----- TASK MATERIAL

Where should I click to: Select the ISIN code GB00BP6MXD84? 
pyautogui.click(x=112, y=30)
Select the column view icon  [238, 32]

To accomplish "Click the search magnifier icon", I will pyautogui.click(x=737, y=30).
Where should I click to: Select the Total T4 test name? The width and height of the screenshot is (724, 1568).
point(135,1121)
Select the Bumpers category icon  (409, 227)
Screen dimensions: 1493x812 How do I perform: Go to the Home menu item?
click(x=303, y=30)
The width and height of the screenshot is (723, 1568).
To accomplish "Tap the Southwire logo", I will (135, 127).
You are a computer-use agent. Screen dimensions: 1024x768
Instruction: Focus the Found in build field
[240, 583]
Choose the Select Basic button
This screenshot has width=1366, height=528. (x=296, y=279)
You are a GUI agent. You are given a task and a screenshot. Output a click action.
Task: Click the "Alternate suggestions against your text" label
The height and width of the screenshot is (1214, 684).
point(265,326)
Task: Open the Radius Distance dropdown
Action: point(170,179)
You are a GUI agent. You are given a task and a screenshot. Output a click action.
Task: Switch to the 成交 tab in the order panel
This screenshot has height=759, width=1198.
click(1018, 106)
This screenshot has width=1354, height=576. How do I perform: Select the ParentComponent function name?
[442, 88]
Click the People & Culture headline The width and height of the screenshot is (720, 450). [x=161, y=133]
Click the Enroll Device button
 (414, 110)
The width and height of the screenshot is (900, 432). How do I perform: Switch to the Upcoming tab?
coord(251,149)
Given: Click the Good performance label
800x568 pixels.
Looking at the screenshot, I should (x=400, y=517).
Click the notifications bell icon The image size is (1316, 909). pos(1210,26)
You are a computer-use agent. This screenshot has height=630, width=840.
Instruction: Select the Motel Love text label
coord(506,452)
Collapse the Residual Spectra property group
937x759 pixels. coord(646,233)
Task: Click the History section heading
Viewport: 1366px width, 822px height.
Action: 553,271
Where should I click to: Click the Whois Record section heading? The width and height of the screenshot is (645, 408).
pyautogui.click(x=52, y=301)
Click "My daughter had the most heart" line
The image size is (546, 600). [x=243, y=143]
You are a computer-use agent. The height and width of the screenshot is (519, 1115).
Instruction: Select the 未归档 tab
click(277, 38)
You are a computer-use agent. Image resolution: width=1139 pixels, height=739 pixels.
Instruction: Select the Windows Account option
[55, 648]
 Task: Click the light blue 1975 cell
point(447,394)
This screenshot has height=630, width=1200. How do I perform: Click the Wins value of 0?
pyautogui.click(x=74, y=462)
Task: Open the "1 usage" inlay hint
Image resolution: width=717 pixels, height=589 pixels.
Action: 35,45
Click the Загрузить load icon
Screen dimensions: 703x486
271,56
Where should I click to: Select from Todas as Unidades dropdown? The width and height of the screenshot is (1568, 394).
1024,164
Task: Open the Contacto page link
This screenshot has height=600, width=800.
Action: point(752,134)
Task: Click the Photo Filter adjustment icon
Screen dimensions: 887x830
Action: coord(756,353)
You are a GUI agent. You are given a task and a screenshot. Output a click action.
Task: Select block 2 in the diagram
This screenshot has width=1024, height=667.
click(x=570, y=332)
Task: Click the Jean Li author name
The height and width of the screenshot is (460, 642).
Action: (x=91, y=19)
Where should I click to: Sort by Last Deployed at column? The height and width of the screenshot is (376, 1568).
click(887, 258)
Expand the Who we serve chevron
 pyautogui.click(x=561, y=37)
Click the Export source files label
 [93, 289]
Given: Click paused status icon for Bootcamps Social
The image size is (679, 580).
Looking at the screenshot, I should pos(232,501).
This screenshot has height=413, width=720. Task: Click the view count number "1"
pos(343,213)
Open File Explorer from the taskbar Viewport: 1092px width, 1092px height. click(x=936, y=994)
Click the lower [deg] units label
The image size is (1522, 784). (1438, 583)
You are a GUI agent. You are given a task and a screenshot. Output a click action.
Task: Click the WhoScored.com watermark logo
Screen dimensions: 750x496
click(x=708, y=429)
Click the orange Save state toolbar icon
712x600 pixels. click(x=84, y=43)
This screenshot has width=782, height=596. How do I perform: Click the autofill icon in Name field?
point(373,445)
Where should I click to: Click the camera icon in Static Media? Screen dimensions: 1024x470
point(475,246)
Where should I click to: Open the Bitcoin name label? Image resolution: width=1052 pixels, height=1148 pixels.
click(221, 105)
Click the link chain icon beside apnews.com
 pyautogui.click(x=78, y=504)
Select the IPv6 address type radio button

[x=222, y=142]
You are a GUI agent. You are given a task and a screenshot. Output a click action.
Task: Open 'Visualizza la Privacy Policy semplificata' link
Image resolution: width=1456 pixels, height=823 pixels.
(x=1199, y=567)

----------

PROBLEM DESCRIPTION - Each line from the one containing "Image resolution: width=1456" to the close of the records must appear in the output exactly, and no other line.

WRITTEN SOLUTION -
Image resolution: width=1456 pixels, height=823 pixels.
(x=1199, y=567)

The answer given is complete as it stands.